Inference Configuration¶
InferenceConfig¶
The InferenceConfig class controls model loading and generation behavior.
import fuse
config = fuse.InferenceConfig(
model_name="bartowski/Llama-3.2-1B-Instruct-GGUF",
n_ctx=4096,
n_threads=8,
temperature=0.0,
)
backend = fuse.LlamaCppBackend.from_config(config)
Parameters¶
| Parameter | Type | Default | Description |
|---|---|---|---|
model_name |
str \| None |
None |
HuggingFace GGUF repo name (e.g., bartowski/Llama-3.2-1B-Instruct-GGUF) |
model_path |
Path \| None |
None |
Local path to a GGUF model file |
gguf_filename |
str \| None |
None |
Specific GGUF filename to download from the repo |
n_ctx |
int |
2048 |
Context window size |
n_threads |
int |
4 |
Number of CPU threads for inference |
n_gpu_layers |
int |
0 |
Number of layers to offload to GPU (0 = CPU only) |
max_tokens |
int |
512 |
Maximum tokens to generate |
temperature |
float |
0.0 |
Sampling temperature (0.0 = deterministic) |
seed |
int |
42 |
Random seed for reproducibility |
Priority order¶
When creating a LlamaCppBackend, the model source is resolved in this order:
- Explicit
model_pathargument - Explicit
model_nameargument config.model_pathconfig.model_name
# These are all equivalent:
backend = fuse.LlamaCppBackend(model_name="bartowski/Llama-3.2-1B-Instruct-GGUF")
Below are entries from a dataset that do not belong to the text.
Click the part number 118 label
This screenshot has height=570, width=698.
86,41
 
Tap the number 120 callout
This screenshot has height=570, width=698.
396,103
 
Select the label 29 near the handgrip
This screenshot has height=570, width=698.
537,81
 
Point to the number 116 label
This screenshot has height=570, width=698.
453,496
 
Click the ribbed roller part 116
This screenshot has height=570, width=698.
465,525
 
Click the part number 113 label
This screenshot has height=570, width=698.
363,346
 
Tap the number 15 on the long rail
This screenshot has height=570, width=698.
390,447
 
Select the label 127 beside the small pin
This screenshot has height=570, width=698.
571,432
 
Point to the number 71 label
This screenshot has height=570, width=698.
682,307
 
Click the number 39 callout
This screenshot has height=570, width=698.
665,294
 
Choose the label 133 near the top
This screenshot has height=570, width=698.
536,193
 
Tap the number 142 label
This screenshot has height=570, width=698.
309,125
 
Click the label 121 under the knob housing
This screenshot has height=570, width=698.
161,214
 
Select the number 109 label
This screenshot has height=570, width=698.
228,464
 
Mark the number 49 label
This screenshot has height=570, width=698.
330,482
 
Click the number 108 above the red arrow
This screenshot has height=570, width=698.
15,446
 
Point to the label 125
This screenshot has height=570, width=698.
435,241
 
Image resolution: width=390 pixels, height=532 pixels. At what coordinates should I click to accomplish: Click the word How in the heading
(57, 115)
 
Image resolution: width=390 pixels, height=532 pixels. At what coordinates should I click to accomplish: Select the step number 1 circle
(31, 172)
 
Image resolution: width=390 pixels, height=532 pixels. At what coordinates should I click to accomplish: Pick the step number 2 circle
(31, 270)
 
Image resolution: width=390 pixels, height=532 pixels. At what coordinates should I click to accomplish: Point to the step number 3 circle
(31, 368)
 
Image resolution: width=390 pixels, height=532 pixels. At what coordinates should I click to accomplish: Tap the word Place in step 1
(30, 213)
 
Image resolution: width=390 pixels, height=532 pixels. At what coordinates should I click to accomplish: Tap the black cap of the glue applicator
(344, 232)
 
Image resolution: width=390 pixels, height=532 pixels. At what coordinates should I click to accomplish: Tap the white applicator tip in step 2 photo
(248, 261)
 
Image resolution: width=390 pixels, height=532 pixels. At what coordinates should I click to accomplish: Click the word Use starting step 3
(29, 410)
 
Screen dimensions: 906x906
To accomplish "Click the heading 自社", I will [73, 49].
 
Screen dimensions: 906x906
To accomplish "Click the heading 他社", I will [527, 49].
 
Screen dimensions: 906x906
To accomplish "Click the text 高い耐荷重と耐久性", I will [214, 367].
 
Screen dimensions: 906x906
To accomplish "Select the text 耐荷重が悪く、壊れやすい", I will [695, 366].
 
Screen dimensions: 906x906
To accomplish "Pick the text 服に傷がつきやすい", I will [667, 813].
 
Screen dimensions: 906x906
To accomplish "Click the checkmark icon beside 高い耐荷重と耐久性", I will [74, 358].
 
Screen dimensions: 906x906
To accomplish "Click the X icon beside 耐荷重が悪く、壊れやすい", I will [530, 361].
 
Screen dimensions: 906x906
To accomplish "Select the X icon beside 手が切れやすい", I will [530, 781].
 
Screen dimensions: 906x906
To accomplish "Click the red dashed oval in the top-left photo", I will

backend = fuse.LlamaCppBackend(config=fuse.InferenceConfig(model_name="bartowski/Llama-3.2-1B-Instruct-GGUF"))
backend = fuse.LlamaCppBackend.from_config(fuse.InferenceConfig(model_name="bartowski/Llama-3.2-1B-Instruct-GGUF"))
YAML config¶
Inference settings can also be specified in YAML config files used with the CLI:
model:
model_name: "bartowski/Llama-3.2-1B-Instruct-GGUF"
n_ctx: 4096
n_threads: 8
n_gpu_layers: 0
temperature: 0.0
seed: 42
This is the model section of an extraction config.